I know that SAID is not gender bias. Both my husbands (present and ex) suffer from it along with some close male friends. It is amusing to me because part of what I find attractive is their physical largeness. I like big men and I know I am not alone in this attraction. In history, we honor large men because it denotes physical strength and valor, which is often not the truth in reality. (Hence the ex-husband) King Henry was a plumb fellow who had a rather large girth. This gender values litany will be saved for another post.

So why was I feeling so vulnerable? We make a decision on a person and whether or not we accept them in the first six seconds of setting eyes on them. We then spend the rest of our association either validating or denying that initial assessment. I have seen reactions at meeting me and being as sensitive as I am, I often feel their reaction of disgust. Yes, disgust. Again, this is another topic. But in my head and just by posting a small image of me, I opened a whole new world of “asking for it.” What I got back was not what I expected. Again, thank you. But it was not initially enough nor was I able to simply say, “thank you.” I wanted to deflect, make a joke or out and out deny the words as having any validity.

I am going to practice mindful acceptance of a compliment as part of my growth process.
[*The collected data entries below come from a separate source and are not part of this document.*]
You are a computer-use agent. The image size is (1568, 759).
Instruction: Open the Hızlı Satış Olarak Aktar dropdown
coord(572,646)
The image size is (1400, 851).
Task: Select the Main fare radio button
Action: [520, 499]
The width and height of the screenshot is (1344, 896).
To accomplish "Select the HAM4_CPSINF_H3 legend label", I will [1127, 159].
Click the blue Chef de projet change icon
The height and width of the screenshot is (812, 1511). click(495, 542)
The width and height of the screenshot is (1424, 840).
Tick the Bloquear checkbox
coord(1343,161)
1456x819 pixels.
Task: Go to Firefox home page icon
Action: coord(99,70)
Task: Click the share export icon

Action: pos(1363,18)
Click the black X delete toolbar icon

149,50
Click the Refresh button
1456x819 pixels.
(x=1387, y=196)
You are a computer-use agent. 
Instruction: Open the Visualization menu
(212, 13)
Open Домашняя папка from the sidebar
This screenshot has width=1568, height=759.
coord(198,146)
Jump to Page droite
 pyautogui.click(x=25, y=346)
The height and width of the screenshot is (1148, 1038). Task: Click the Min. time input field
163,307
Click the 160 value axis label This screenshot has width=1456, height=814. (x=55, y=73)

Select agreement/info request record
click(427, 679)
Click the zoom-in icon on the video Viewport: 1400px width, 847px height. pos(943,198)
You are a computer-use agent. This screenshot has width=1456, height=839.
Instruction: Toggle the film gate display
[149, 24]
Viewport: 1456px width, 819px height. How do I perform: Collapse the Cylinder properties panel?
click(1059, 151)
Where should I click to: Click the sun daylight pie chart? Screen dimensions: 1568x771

I can readily do this if someone compliments me on an action or work I have performed. It is going to take a lot of strength to first hear when someone says something nice about my appearance and then even more work to accept it. I have to start with me and really focus on hearing and saying nice things about me…which sounds so ridiculous right now, but I know it is correct in practice. Then I have to work on setting boundaries when people feel justified making comments that are discriminatory and hurtful. Again, this is another topic to tackle later. And I am going to champion this cause to help eradicate SAID.

Again, thank you for all you support and letting me write about my journey and lessons. I gain so much from writing and your comments are tonic when I am weary and torn. I value their sage advice and take comfort in the fact that I am not alone in my quest. Onward or as a friend said, “Engage!”